> **Document segment**:
On 02/03/2018 05:03 PM, Robert P. J. Day wrote:
> On Sat, 3 Feb 2018, Jon LaBadie wrote:
>
>> On Fri, Feb 02, 2018 at 05:29:40PM -0500, Robert P. J. Day wrote:
>>>   one of my new year's resolutions was to digitize several hundred
>>> music CDs in preparation for figuring out what system to use in the
>>> domicile to play them, but regardless of how i decide to eventually
>>> play these CDs, i'm looking for recommendations for how to rip them to
>>> hard drive before i decide how i will end up using them.
>>>
>>>   given the cheapness of hard drives (and that i have a QNAP NAS
>>> anyway), i don't really care about disk usage, so i figured on ripping
>>> all of those CDs using (lossless) FLAC format, and i can decide down
>>> the road whether to convert them to a different format to save on
>>> space.
>>>
>>>   in short, any recommendations on simply ripping all these CDs to
>>> hard drive, while having no idea what i will eventually use to play
>>> them?

> **Raw data**:
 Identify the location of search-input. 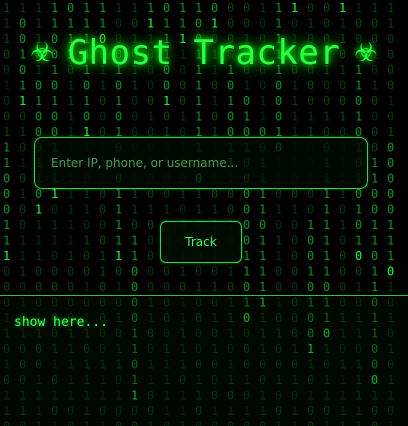
(201, 163).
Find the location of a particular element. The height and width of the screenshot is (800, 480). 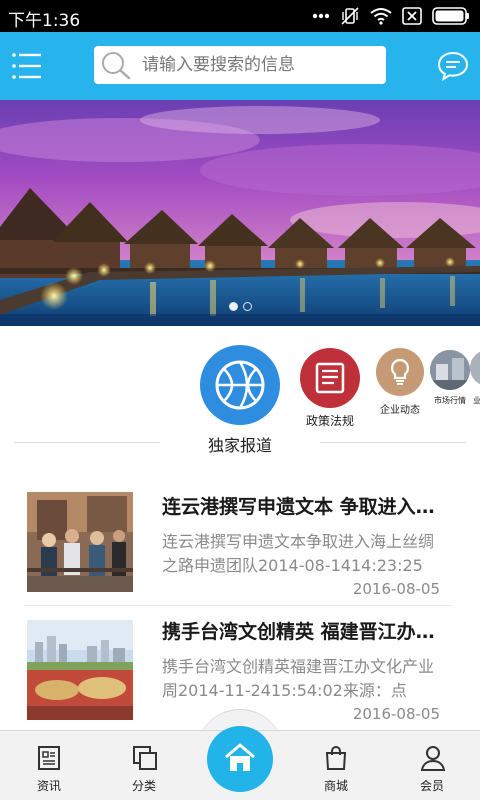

> **Exercise objective**:
From the email thread on ripping music CDs above, return everything from "On 02/03/2018 05:03" down to "up using them.", copied word for word.

> **Answer to this problem**:
On 02/03/2018 05:03 PM, Robert P. J. Day wrote:
> On Sat, 3 Feb 2018, Jon LaBadie wrote:
>
>> On Fri, Feb 02, 2018 at 05:29:40PM -0500, Robert P. J. Day wrote:
>>>   one of my new year's resolutions was to digitize several hundred
>>> music CDs in preparation for figuring out what system to use in the
>>> domicile to play them, but regardless of how i decide to eventually
>>> play these CDs, i'm looking for recommendations for how to rip them to
>>> hard drive before i decide how i will end up using them.